PyTorch looks for more things and failing to find them, its CMake build system disables using CUDA:

warning: cucc is a work-in-progress. It is incomplete and may behave incorrectly.
Please, report issues at https://github.com/CHIP-SPV/chipStar/issues.
-- Could NOT find CUDA (missing: CUDA_TOOLKIT_ROOT_DIR CUDA_INCLUDE_DIRS CUDA_CUDART_LIBRARY) (found version "clang version 15.0.7 (https://github.com/llvm/llvm-project 8dfdcc7b7bf66834a761bd8de445840ef68e4d1a)
Target: x86_64-unknown-linux-gnu
Thread model: posix
InstalledDir: /home/zozo/test-yocto-4.3-gh/tmp-sicom-glibc/work/corei7-64-oe-linux/python3-pytorch/2.3.1/recipe-sysroot-native/usr/bin

.clang version 15.0.7 (https://github.com/llvm/llvm-project 8dfdcc7b7bf66834a761bd8de445840ef68e4d1a)
Target: x86_64-unknown-linux-gnu
Thread model: posix
InstalledDir: /home/zozo/test-yocto-4.3-gh/tmp-sicom-glibc/work/corei7-64-oe-linux/python3-pytorch/2.3.1/recipe-sysroot-native/usr/bin

")
CMake Warning at cmake/public/cuda.cmake:31 (message):
  Caffe2: CUDA cannot be found.  Depending on whether you are building Caffe2
  or a Caffe2 dependent library, the next warning / error will give you more
  info.
Call Stack (most recent call first):
  cmake/Dependencies.cmake:44 (include)
  CMakeLists.txt:754 (include)

CMake Warning at cmake/Dependencies.cmake:80 (message):
  Not compiling with CUDA.  Suppress this warning with -DUSE_CUDA=OFF.
Call Stack (most recent call first):
  CMakeLists.txt:754 (include)

So chipStar is not a complete CUDA replacement yet. Maybe chipStar and ZLUDA can join the effort.

ZLUDA seems to already have a CUDA runtime library, at least in one of the forks. But it's ROCm-only now after switching away from Intel-only.

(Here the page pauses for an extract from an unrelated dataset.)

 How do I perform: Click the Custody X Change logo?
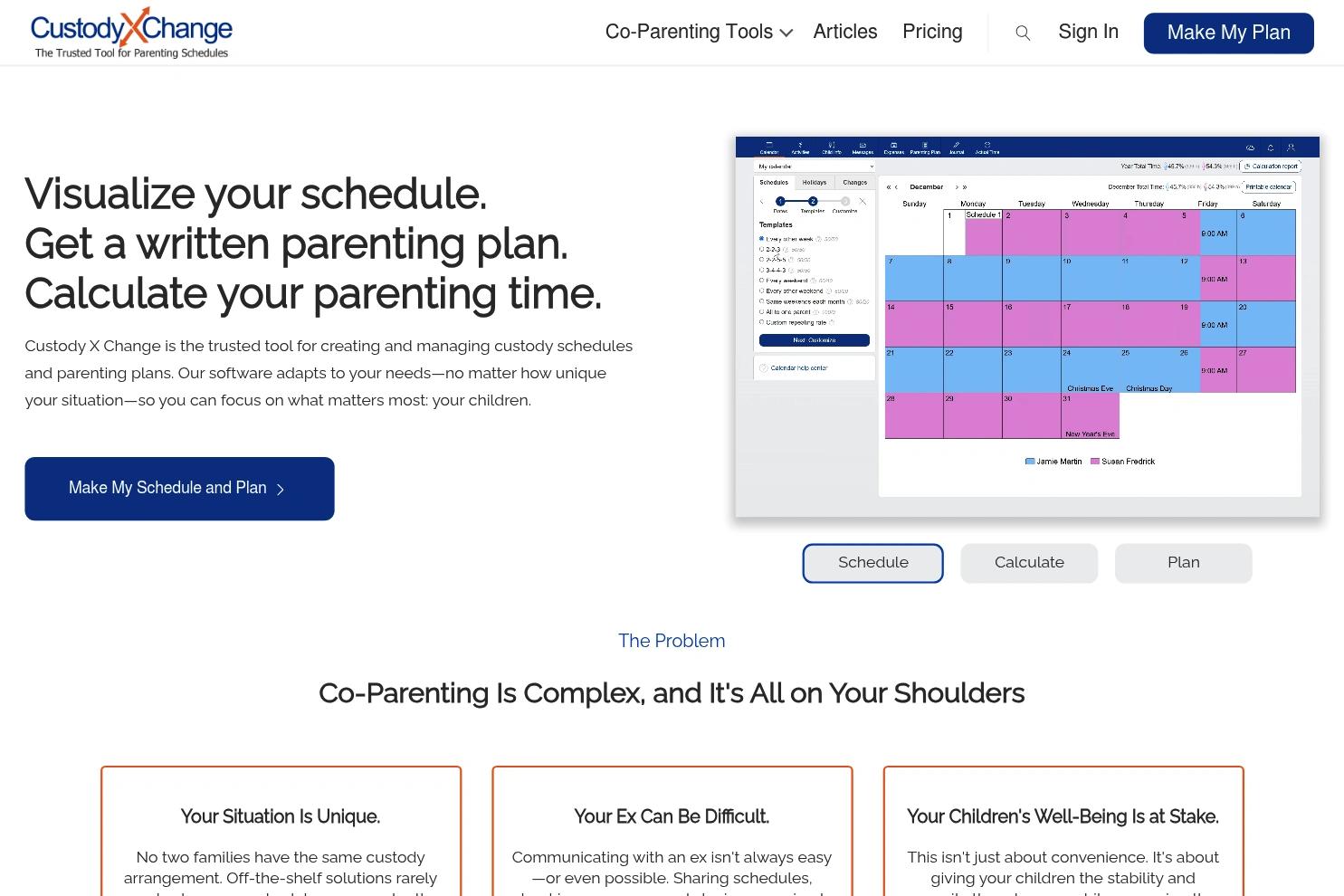tap(131, 33)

I like the idea of chipStar, i.e. using any conformant OpenCL implementation to replace CUDA, that may also be Mesa Rusticl on any supported GPU in the long run.

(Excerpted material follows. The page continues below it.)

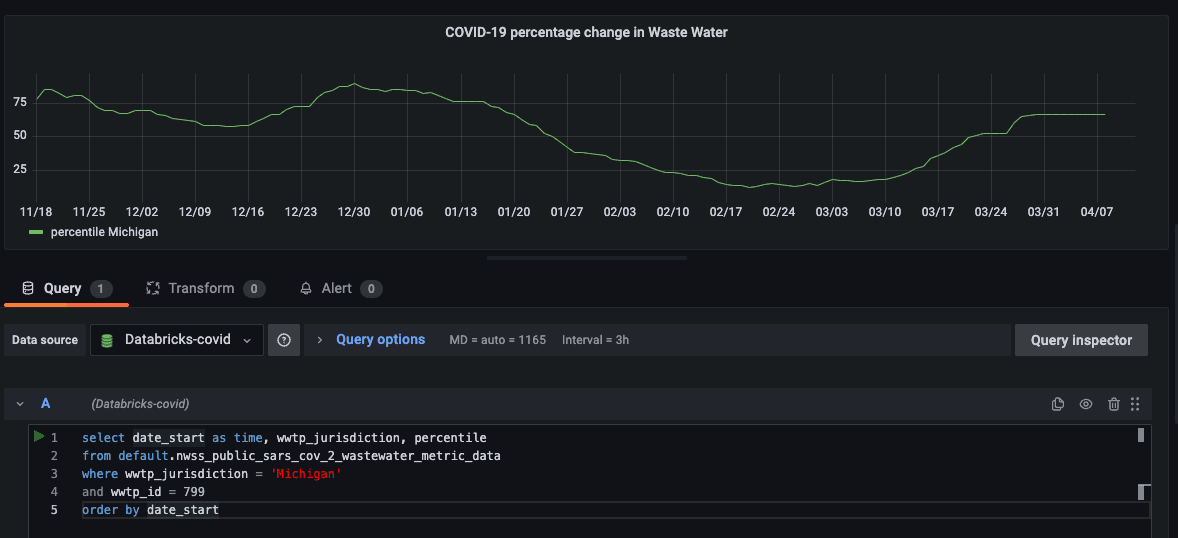Collapse query row A chevron

[x=20, y=404]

pvelesko commented 2 weeks ago

PyTorch looks for more things and failing to find them, its CMake build system disables using CUDA:

Compiling CUDA Cmake projects is not well tested yet but in terms of getting PyTorch compiled a bigger issue here would be supporting non-core HIP/CUDA APIs such as cuDNN/MIOpen.

Maybe chipStar and ZLUDA can join the effort

ZLUDA has a different approach from chipStar and is only looking to support AMD hardware whereas we support Intel, AMD, Nvidia, and ARM - all to different extents of course.